O governo iraniano considera o período de campanha eleitoral uma "janela de oportunidade para aproveitar a fragilidade americana e remodelar a ordem regional a seu favor", acrescentou o analista.
- Lista de exigências -
"Acabou a era das respostas proporcionais", afirmou o principal negociador iraniano, Mohammad Bagher Ghalibaf. O Irã reivindicou ataques contra 10 embarcações que tentavam atravessar o Estreito de Ormuz na quarta-feira (9).
Além disso, anunciou que ampliará em breve a zona com exigência de autorização para a navegação, com o objetivo de bloquear ainda mais a via marítima estratégica para o comércio mundial de petróleo e gás.
Teerã aposta na "pressão exercida por meio do bloqueio de Ormuz e da ameaça de perturbações mais amplas" para enfraquecer o inimigo antes das eleições, apontou Sanam Vakil, diretora do programa para o Oriente Médio no centro britânico de estudos Chatham House.
O Irã também atacou uma instalação americana na Jordânia como represália pela destruição, na terça-feira, de cinco petroleiros iranianos pelas forças dos Estados Unidos. O canal CBS News informou que oito aviões F-15 sofreram danos leves.
"Não confiamos nos Estados Unidos e não daremos nenhum passo a mais até que adotem medidas para gerar confiança", disse no domingo passado o secretário do Conselho Superior de Segurança Nacional iraniano, Mohsen Rezai. "Devem passar à ação", acrescentou.
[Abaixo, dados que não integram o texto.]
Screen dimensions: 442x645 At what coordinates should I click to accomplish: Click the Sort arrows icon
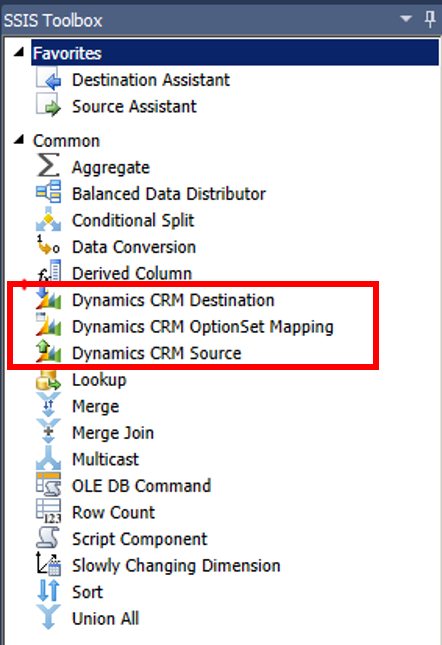pos(49,591)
A Guarda Revolucionária, o influente exército ideológico da República Islâmica, apresentou nesta semana uma série de exigências para encerrar a guerra, que vão da retirada das tropas israelenses que operam no sul do Líbano até o desbloqueio de quase 24 bilhões de dólares em ativos iranianos congelados.
- "Revolta popular" -
"O Irã não pode derrotar militarmente os Estados Unidos", disse Ali Alfoneh, pesquisador do Arab Gulf States Institute. "Mas Teerã espera enfraquecer politicamente o presidente Trump ao contribuir para uma derrota republicana nas eleições, mantendo o preço da gasolina elevado e lembrando aos eleitores americanos que seu presidente arrastou os Estados Unidos para uma 'guerra sem fim' que havia prometido evitar".
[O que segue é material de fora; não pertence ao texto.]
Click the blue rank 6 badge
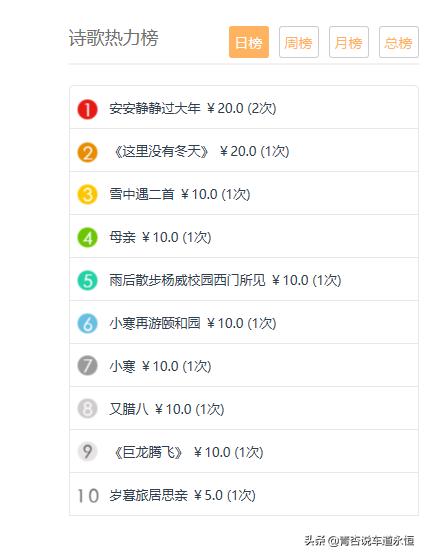424x556 pixels. pyautogui.click(x=87, y=323)
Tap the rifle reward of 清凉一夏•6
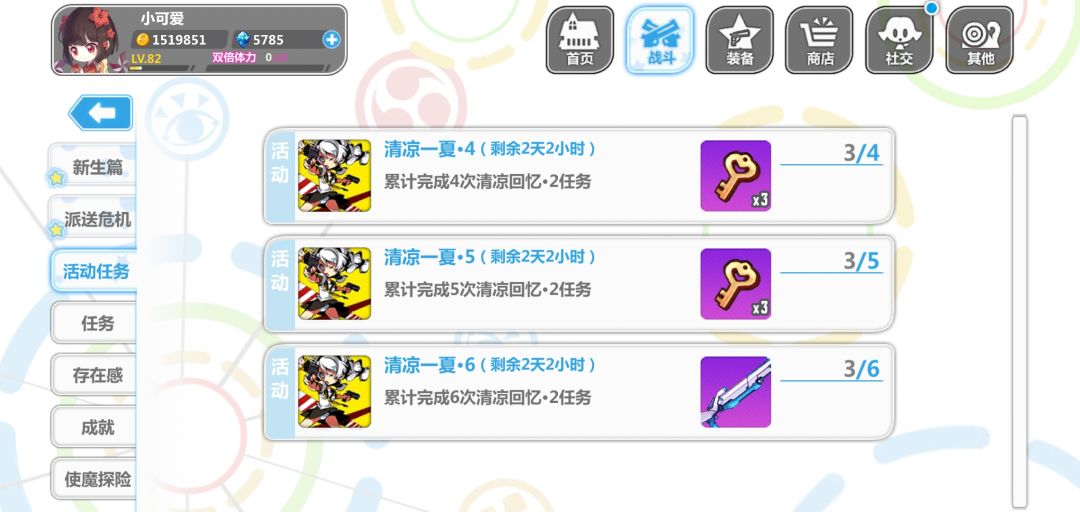Screen dimensions: 1080x512 pos(736,391)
Na quarta-feira, em uma aparente referência à estratégia iraniana, Trump acusou Teerã de "tentar desesperadamente influenciar" a votação.
"Acho que a guerra terminará imediatamente depois das eleições, porque o Irã não consegue resistir mais", afirmou.
Por trás da aparente segurança, o jornal Wall Street Journal informou que os conselheiros do presidente o advertiram que o Irã poderia resistir aos Estados Unidos muito além do fim de seu mandato, em janeiro de 2029.
No cenário interno, no entanto, as autoridades iranianas continuam enfrentando muitas dificuldades, com destaque para uma crise econômica que provocou, no fim do ano passado, manifestações reprimidas de forma violenta.
"Existe um risco real de que o Irã vá longe demais", alerta Thomas Juneau, ao recordar que o governo é "muito vulnerável no plano interno e que a revolta popular apenas aumenta com a deterioração da situação econômica".